Mie instan merupakan makanan cepat saji yang akrab bagi masyarakat Indonesia. Dijual dengan hrga berkisar Rp 2.500 per bungkusnya untuk varian biasa, mie instan kerap sekali diidentikkan dengan makanan rakyat menengah ke bawah. Salah satu yang digadang-gadang menjadi konsumen tetap mie instan adalah anak kos. Keterbatasan dana, peralatan dan kemampuan memasak biasanya menjadi daftar tiga besar seorang anak kos lebih sering menyantap mie instan dibandingkan nasi sayur dan telur.
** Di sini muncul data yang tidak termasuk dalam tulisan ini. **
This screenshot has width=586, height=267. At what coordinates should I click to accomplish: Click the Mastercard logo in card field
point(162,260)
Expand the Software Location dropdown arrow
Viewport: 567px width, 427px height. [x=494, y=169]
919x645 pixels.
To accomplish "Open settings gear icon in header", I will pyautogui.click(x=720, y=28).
Sebagai penghuni kos-kosan selama hampir enam tahun, saya aku hal tersebut. Setidaknya dalam sebulan jika keuangan lancar, saya bisa mengkonsumsi tiga bungkus mie instan. Berbeda jika kondisi keuangan sedang seret, mie instan dengan berbagai varian bisa menjadi makanan sehari-hari. Makanan berpengawet dan sulit dicerna ini terasa lebih sehat dibandingkan harus menahan lapar hingga uang kiriman orangtua atau tanggal gajian datang.
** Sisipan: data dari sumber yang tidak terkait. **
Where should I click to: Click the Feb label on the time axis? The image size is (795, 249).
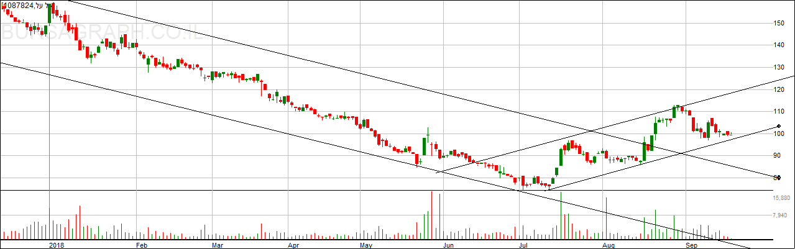(x=141, y=245)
Belakang saya teringat sebuah kejadian dengan dua orang teman saya ketika mengkonsumsi mie instan di rumah. Sayangnya, salah satu dari dua orang tersebut kini sudah tidak ada lagi di dunia ini. Singkat cerita saat itu, saya yang masih anak-anak pulang ke rumah dengan seorang teman saya. Karena merasa lapar, kami akhirnya memutuskan untuk memasak satu bungkus mie instan. Entah kenapa, seorang teman yang saya ajak makan makanan tidak sehat itu merasa senang dan sangat bersemangat.
Ketika memasak mie instan, dia tampak keheranan karena saya menggunakan kompor. Dia menilainya itu sebagai sebuah pemborosan. Teman gadis saya itu lantas bercerita, di rumahnya untuk bisa menyantap mie instan tidak pernah memasak dengan kompor karena dinilai boros. Terutama saat itu, gas elpiji melon masih menjadi barang bantuan yang diberikan pemerintah untuk masyarakat kurang mampu. Sebelum menggunakan gas elpiji berukuran tiga kilogram tersebut, masyarakat di desa ku lebih sering menggunakan tungku dari kayu atau serbuk kayu.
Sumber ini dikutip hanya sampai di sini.